Neben Vizemeister Dynamo gehörte am Ende der letzte, überraschende Nordost-Meister (die DDR gab es da schon nicht mehr) Hansa Rostock zu den Bundesliga-Aufrückern. Der Dritte bis Sechste des 14er-Feldes rückte in die 2. Liga. Der Siebte bis Zwölfte musste sich mit den Staffelsiegern der 2. DDR-Liga um die zwei restlichen Zweitliga-Plätze streiten: Den Sprung schafften Rot-Weiß Erfurt, der HFC Chemie, der Chemnitzer FC, Carl-Zeiss Jena, Lok Leipzig und Stahl Brandenburg mit dem späteren Europameister Steffen Freund.

Keiner von diesen Clubs ist 30 Jahre danach in den Bundesligen noch dabei. „Der Abstand war schon gewaltig“, erinnerte sich Matthias Sammer an die Fußball-Wende. Der Dresdner hatte im September 1990 mit zwei Toren für den 2:0-Sieg im letzten DDR-Länderspiel in Belgien gesorgt und durfte drei Monate später als erster Spieler aus den neuen Bundesländern das Adler-Trikot des DFB überstreifen. 1996 wurde Sammer wie Freund Europameister.

Als Stasi-Mitarbeiter enttarnt

Die politische Wende brachte auch Sicherheitsprobleme und die Aufarbeitung von DDR-Überwachungspraktiken, in die der Fußball mit verstrickt war. Wegen Fan-Krawallen musste die Partie FC Sachsen gegen Jena ebenso wie das Europapokal-Spiel Dresden gegen Roter Stern Belgrad abgebrochen werden.

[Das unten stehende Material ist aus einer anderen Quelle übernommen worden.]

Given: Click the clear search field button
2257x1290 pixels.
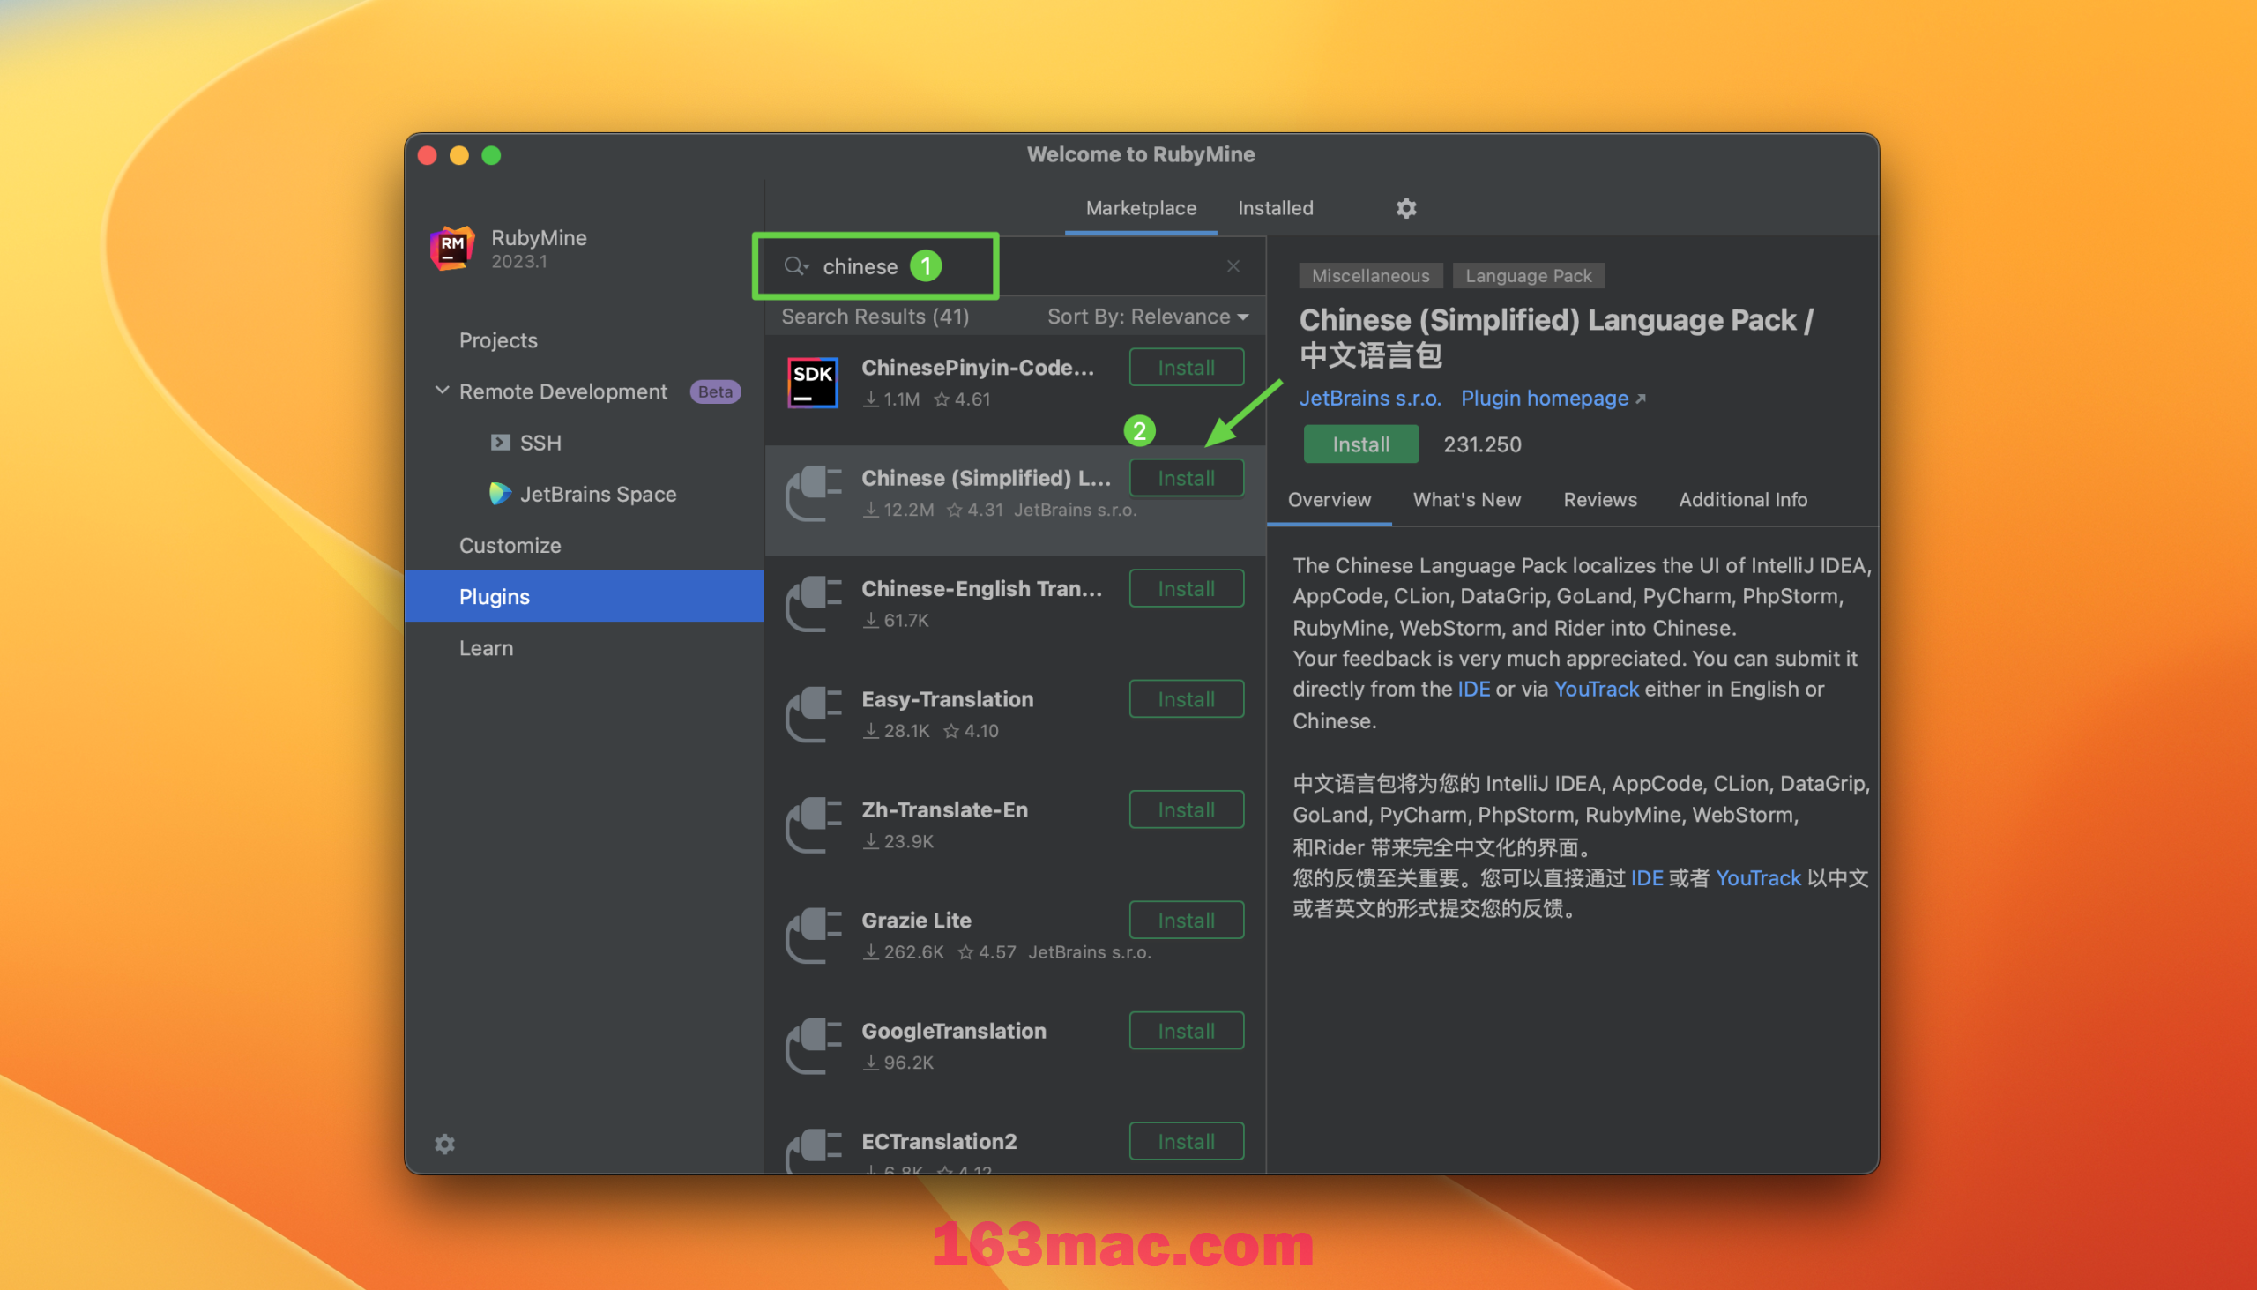Looking at the screenshot, I should (1232, 266).
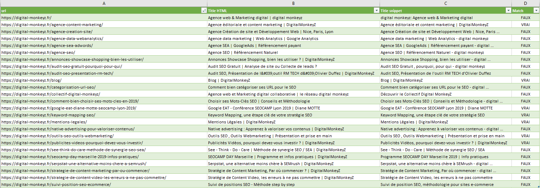Viewport: 540px width, 188px height.
Task: Select 'Découvrir le Collectif Digital MonkeyZ' snippet cell
Action: 416,94
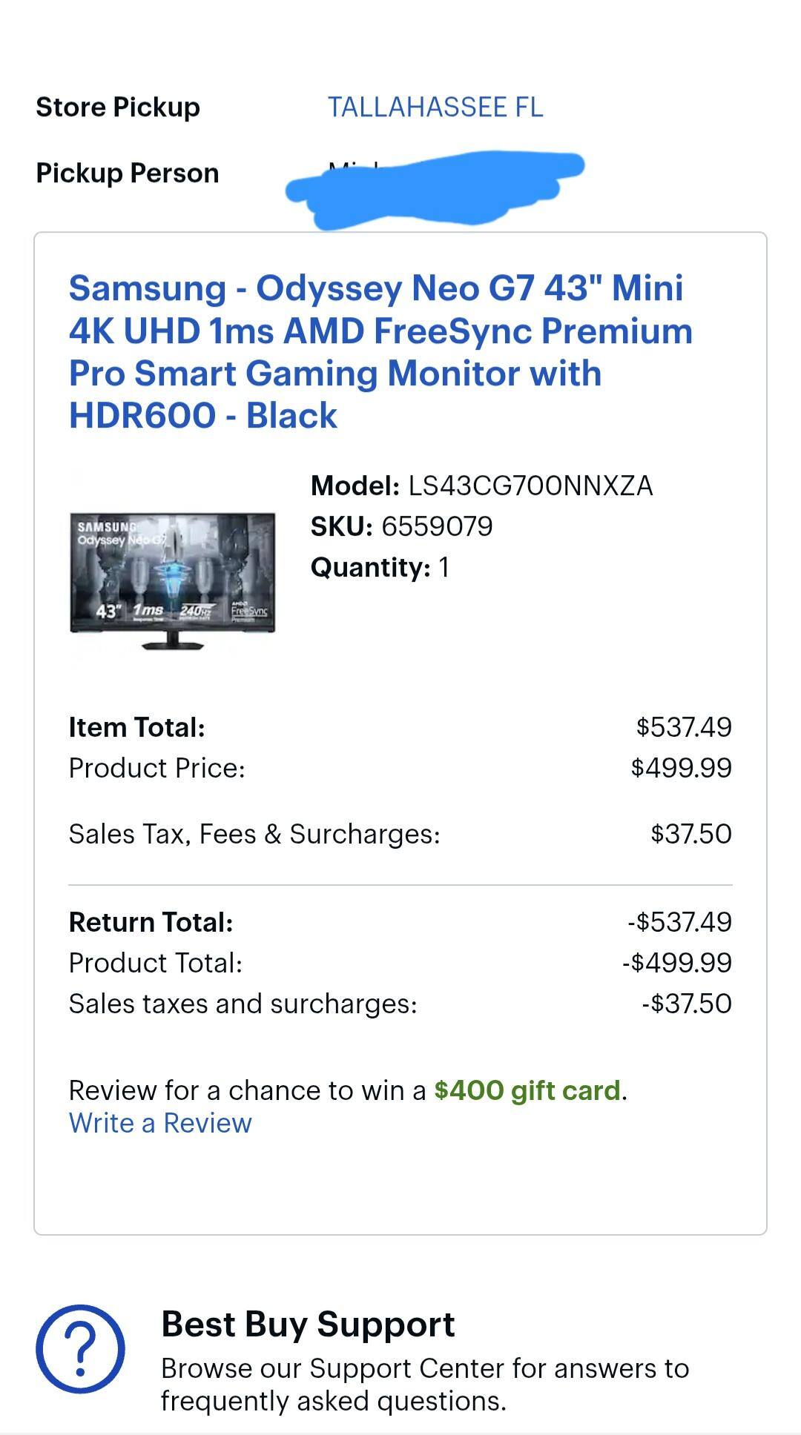
Task: Tap the Best Buy Support question mark icon
Action: 80,1349
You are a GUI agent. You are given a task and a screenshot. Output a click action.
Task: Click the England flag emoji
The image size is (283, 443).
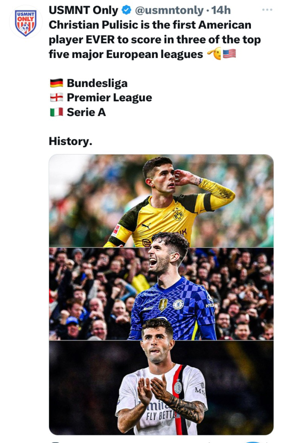(x=56, y=98)
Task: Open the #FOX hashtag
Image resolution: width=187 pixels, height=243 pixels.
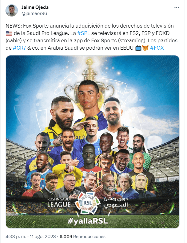Action: pos(157,48)
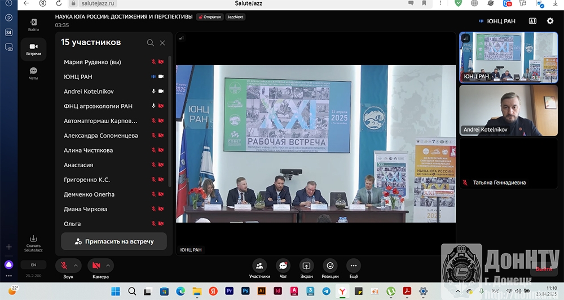Viewport: 564px width, 300px height.
Task: Expand the camera options chevron
Action: tap(109, 266)
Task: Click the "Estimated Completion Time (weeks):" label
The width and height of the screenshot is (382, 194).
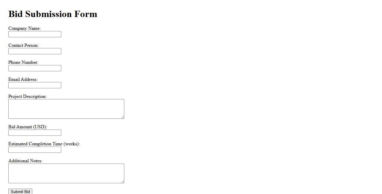Action: 44,144
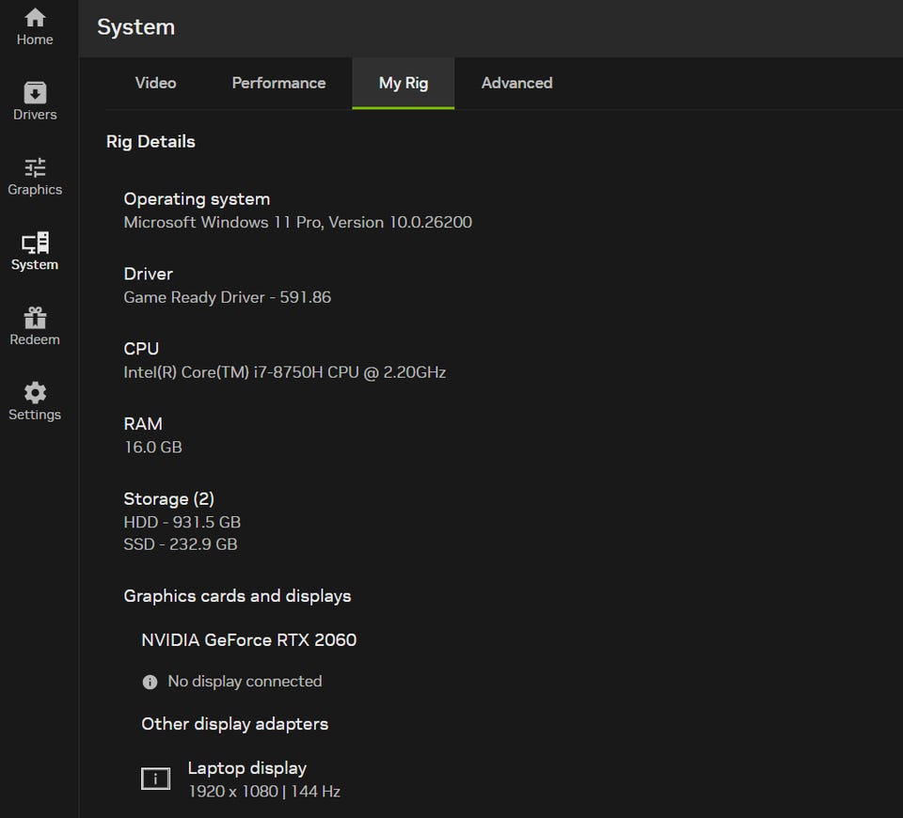Screen dimensions: 903x818
Task: Open the Home page in the sidebar
Action: (x=35, y=26)
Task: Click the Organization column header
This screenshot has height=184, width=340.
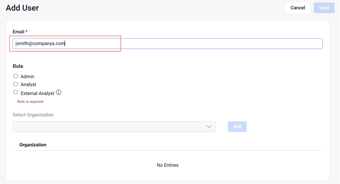Action: [33, 145]
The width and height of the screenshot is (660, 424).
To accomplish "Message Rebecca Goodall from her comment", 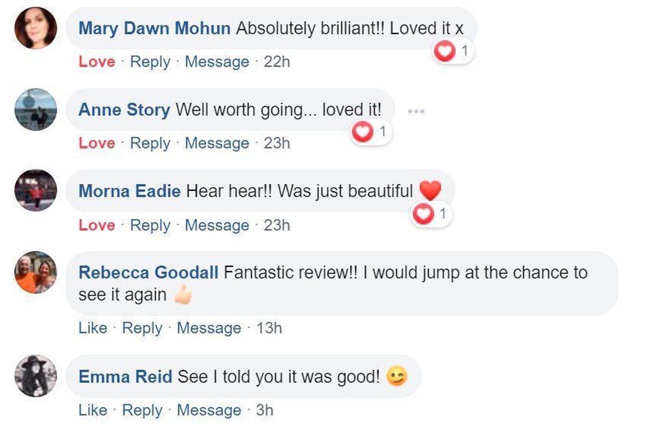I will coord(208,328).
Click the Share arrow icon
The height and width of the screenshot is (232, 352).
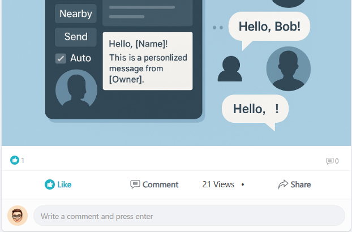click(283, 184)
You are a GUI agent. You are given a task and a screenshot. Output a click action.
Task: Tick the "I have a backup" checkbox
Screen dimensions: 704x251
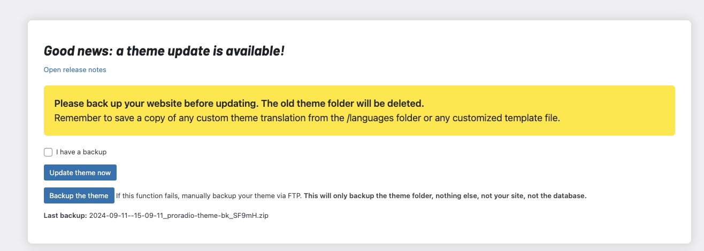tap(48, 152)
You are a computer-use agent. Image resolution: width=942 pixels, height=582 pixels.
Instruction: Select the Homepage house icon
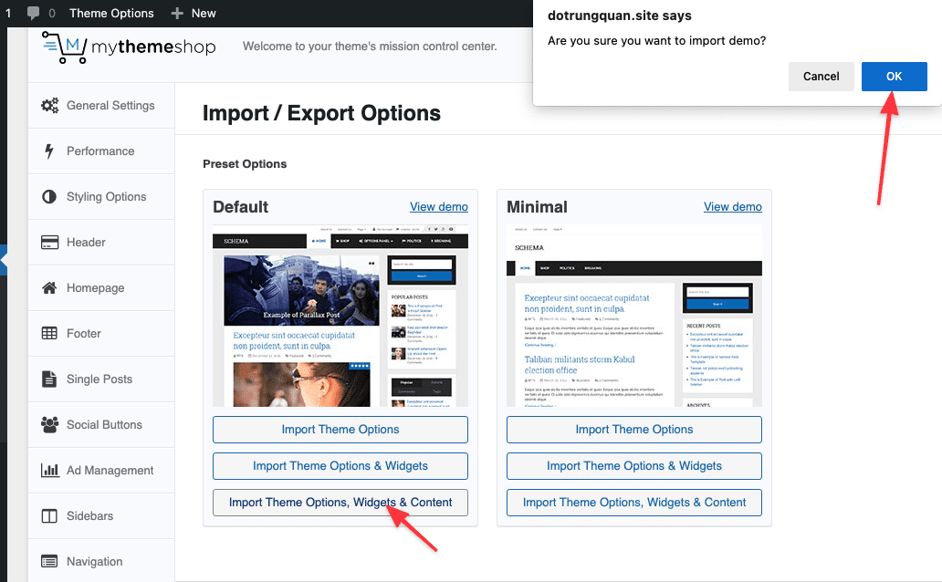pos(50,287)
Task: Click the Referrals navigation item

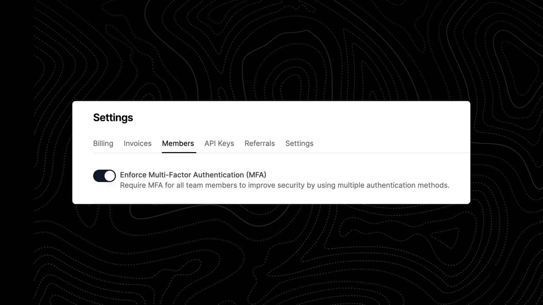Action: click(x=259, y=143)
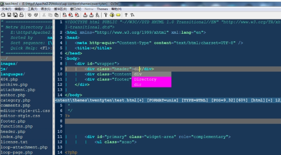Open the Themes menu
This screenshot has width=281, height=155.
coord(102,9)
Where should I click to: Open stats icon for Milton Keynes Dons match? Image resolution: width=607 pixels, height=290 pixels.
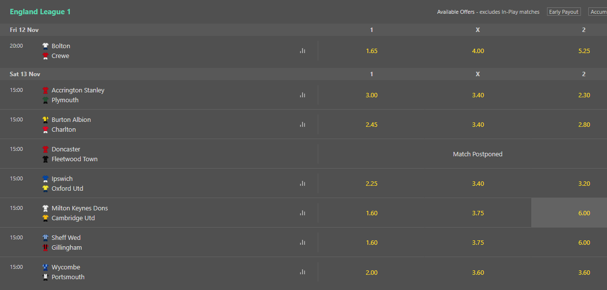tap(303, 213)
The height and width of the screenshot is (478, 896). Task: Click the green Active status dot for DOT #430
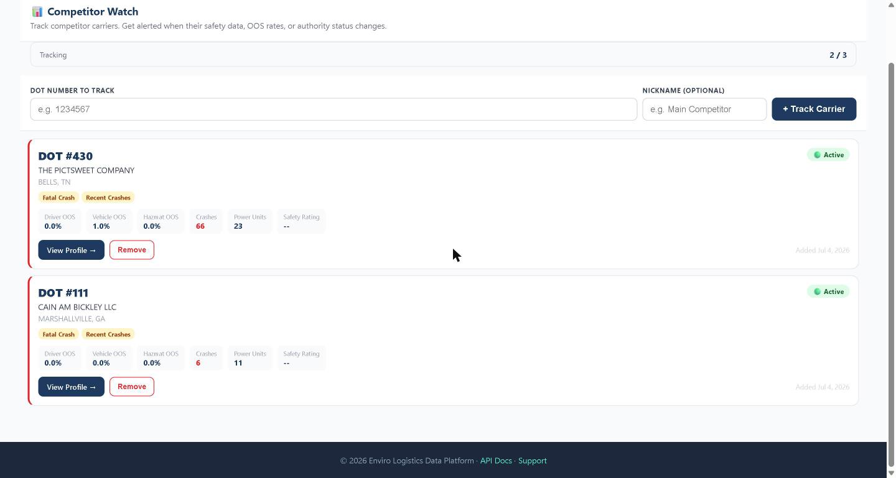[x=818, y=155]
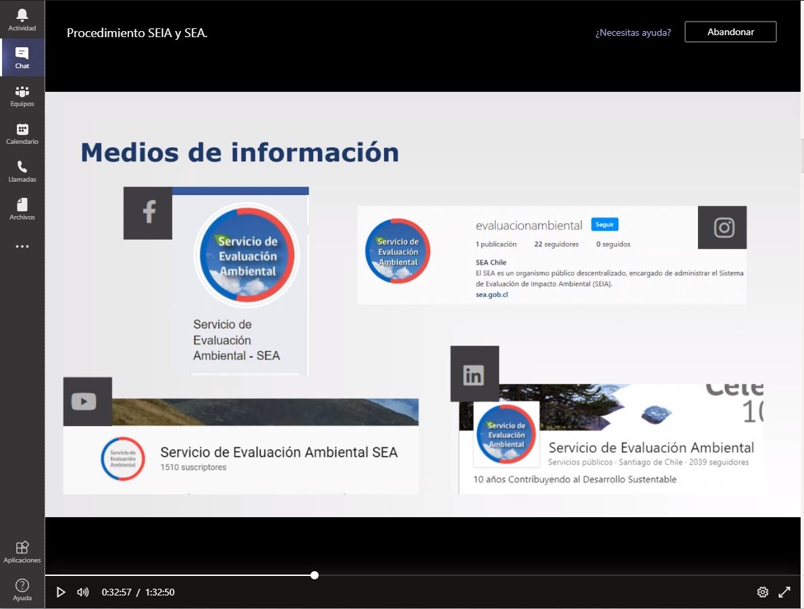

Am 3. November 1990 wurde bei einer Fan-Auseinandersetzung in Leipzig ein Berliner Anhänger von einer Polizeikugel getötet. Das Vereinigungsspiel DFV gegen DFB wurde daraufhin abgesagt. Der Dresdner Torsten Gütschow, Torschützenkönig der letzten Saison, wurde später wie andere prominente Spieler und Trainer als inoffizieller Mitarbeiter (IM) der DDR-Staatssicherheit enttarnt.